*Work instructions*
Reproduce exactly the lines from the one containing "Cookie Policy (1851, 878)" through the last line of the data, both ends included.

*Material provided*
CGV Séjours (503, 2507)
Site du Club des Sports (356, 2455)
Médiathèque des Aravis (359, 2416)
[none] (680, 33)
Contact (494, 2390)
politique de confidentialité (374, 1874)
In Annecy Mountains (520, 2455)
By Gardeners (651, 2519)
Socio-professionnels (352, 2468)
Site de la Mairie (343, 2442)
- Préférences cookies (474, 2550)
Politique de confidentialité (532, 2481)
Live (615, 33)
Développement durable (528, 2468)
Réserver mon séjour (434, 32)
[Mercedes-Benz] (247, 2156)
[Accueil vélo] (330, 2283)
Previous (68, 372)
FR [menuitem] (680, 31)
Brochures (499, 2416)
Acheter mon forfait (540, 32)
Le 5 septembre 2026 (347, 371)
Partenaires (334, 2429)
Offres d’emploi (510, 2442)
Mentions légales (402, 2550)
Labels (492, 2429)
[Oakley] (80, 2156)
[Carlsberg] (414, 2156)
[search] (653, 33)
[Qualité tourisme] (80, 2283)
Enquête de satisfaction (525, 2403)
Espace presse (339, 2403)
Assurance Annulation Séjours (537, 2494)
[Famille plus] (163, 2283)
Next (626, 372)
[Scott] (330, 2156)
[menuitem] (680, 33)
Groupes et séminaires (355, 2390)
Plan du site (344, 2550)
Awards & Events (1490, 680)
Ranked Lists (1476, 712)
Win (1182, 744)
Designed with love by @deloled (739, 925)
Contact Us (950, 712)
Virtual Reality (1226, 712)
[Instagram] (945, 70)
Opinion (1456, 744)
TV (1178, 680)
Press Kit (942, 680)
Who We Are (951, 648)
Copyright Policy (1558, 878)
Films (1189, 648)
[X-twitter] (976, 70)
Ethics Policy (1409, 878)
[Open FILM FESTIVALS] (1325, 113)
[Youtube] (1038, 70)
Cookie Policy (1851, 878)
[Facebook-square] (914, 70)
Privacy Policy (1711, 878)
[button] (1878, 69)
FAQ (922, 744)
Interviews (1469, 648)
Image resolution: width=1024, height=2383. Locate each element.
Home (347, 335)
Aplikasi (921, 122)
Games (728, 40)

*Output for this exercise*
Cookie Policy (1851, 878)
[Facebook-square] (914, 70)
Privacy Policy (1711, 878)
[button] (1878, 69)
FAQ (922, 744)
Interviews (1469, 648)
Image resolution: width=1024, height=2383. Locate each element.
Home (347, 335)
Aplikasi (921, 122)
Games (728, 40)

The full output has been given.